Ik besloot om zelf een advertentie op te stellen: Gigolo, 24 jaar, regio Antwerpen. Komt ter plaatse. Prijs overeen te komen. Geen taboes. En ik zette er m’n telefoonnummer onder. Ik stuurde de tekst in naar de redactie. Toen ik een week later de krant ging halen, stond de advertentie erin. Met mijn laatste geld kocht ik een rolletje pepermuntjes. Ik ging naar huis om naast de telefoon te wachten op mijn eerste klant.

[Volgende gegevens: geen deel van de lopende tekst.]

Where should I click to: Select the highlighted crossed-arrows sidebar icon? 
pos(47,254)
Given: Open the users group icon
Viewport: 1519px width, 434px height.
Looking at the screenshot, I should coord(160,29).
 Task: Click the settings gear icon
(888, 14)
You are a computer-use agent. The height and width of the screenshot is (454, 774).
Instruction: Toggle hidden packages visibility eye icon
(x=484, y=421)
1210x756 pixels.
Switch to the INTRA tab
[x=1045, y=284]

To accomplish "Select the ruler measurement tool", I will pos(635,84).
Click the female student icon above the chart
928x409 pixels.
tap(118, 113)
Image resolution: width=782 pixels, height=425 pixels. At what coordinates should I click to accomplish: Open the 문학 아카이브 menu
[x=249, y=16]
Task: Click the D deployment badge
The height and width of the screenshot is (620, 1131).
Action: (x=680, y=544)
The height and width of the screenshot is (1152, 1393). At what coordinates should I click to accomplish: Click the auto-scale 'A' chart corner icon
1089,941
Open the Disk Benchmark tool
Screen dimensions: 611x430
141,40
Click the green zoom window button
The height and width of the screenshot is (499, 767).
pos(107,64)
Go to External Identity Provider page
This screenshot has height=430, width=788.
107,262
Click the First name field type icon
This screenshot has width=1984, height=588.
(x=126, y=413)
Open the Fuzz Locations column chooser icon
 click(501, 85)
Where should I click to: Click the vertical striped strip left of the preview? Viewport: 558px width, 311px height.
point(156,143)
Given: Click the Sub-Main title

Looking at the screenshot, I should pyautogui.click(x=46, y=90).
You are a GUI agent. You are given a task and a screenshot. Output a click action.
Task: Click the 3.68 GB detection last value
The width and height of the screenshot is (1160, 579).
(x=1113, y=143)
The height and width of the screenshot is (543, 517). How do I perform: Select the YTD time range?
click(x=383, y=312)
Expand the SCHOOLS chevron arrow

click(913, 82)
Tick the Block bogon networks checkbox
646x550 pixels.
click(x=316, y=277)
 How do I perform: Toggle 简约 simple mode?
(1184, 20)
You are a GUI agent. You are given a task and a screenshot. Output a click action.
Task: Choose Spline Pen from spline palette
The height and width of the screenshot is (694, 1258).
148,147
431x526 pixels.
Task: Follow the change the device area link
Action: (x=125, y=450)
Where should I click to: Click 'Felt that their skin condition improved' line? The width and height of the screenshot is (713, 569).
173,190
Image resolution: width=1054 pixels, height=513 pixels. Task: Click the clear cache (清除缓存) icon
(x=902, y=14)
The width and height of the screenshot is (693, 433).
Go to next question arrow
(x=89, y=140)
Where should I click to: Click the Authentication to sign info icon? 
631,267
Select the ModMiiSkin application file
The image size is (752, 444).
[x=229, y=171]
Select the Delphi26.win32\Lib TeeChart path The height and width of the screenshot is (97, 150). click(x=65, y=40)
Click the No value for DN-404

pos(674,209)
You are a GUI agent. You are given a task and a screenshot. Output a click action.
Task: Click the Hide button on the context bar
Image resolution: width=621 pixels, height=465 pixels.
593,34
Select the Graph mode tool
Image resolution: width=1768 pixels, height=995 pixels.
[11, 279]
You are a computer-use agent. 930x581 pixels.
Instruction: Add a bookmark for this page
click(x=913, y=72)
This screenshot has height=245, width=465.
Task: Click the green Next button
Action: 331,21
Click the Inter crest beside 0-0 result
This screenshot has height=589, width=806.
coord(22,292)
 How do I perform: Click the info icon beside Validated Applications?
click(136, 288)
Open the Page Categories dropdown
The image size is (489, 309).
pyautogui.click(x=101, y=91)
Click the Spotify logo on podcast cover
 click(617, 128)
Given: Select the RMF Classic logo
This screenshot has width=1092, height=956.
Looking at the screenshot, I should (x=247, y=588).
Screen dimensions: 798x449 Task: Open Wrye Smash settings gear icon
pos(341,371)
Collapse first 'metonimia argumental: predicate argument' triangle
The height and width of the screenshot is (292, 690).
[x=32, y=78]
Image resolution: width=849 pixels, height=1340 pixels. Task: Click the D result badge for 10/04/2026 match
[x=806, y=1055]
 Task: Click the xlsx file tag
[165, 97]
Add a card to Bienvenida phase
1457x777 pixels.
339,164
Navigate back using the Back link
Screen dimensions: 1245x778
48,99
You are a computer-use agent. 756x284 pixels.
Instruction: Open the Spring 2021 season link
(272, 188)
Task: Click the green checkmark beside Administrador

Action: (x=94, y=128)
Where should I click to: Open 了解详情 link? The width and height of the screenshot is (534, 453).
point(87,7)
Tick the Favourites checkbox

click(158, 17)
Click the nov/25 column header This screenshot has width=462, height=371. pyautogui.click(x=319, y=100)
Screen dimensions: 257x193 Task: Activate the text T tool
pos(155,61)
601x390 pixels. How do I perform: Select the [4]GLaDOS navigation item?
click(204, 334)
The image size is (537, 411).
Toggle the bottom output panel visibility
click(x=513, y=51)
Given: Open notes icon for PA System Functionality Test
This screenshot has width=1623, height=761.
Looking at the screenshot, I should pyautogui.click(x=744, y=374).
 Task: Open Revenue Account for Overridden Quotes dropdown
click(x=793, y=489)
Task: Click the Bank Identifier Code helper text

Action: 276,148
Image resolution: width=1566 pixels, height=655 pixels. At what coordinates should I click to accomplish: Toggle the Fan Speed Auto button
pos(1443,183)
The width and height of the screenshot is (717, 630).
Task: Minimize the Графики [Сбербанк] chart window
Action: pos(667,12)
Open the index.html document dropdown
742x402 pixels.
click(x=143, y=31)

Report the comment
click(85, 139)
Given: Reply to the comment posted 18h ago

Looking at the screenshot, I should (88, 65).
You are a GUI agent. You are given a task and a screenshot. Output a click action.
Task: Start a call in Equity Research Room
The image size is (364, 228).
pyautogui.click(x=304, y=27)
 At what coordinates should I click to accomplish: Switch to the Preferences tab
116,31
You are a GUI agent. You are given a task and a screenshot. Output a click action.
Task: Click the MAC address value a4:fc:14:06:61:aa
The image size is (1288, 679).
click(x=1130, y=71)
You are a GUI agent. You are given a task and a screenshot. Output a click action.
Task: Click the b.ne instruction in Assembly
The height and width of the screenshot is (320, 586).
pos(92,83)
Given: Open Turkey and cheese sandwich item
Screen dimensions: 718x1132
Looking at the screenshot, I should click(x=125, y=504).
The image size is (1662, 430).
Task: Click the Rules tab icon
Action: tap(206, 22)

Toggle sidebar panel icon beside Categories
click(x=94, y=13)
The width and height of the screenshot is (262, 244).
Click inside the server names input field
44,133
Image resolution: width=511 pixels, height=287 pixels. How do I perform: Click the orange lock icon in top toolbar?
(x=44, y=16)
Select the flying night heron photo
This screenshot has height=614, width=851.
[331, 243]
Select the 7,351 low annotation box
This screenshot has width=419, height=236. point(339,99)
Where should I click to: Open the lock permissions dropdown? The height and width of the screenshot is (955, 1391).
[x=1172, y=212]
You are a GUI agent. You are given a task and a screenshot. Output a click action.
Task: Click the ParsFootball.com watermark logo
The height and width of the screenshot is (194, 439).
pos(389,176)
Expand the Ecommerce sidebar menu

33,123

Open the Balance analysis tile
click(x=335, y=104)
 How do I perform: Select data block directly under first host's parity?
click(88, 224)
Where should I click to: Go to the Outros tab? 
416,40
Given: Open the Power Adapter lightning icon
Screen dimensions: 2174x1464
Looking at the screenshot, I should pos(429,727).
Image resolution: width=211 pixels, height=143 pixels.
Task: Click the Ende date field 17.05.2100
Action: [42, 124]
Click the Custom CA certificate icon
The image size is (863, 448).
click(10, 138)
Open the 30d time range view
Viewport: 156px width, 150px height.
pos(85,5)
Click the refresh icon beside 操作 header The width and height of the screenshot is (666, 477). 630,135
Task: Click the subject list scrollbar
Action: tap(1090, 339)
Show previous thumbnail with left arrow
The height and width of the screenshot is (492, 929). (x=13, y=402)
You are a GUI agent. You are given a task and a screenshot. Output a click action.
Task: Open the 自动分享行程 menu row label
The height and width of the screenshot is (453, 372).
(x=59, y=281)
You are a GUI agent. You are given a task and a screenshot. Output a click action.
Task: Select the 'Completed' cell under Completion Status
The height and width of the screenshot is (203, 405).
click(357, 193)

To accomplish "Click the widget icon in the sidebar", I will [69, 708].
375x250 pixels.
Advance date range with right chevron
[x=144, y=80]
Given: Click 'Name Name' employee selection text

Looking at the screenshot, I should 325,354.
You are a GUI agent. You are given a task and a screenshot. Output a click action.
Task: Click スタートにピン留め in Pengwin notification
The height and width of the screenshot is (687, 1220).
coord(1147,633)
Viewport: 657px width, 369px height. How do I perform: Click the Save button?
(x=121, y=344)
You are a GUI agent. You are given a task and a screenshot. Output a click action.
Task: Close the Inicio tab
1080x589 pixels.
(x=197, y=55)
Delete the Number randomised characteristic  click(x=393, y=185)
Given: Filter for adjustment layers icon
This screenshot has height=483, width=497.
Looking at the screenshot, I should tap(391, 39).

Terwijl mijn blik over de krantenkoppen gleed, overdacht ik wat er allemaal kon gebeuren. Ergens hoopte ik op lekkere meiden, maar dat was natuurlijk uitgesloten. Nee, eenzame, lelijke wijven, dat was wat me te wachten stond. In alle soorten en maten. Mijn middenrif begon al samen te krimpen van walging. Ik beeldde me in hoe ik zulke misbaksels in godsnaam hoorde te bevredigen. Nog in geen honderd jaar zou ik een erectie kunnen krijgen. Waar was ik aan begonnen? Ik zuchtte diep. Over dat soort dingen maakte ik me zorgen.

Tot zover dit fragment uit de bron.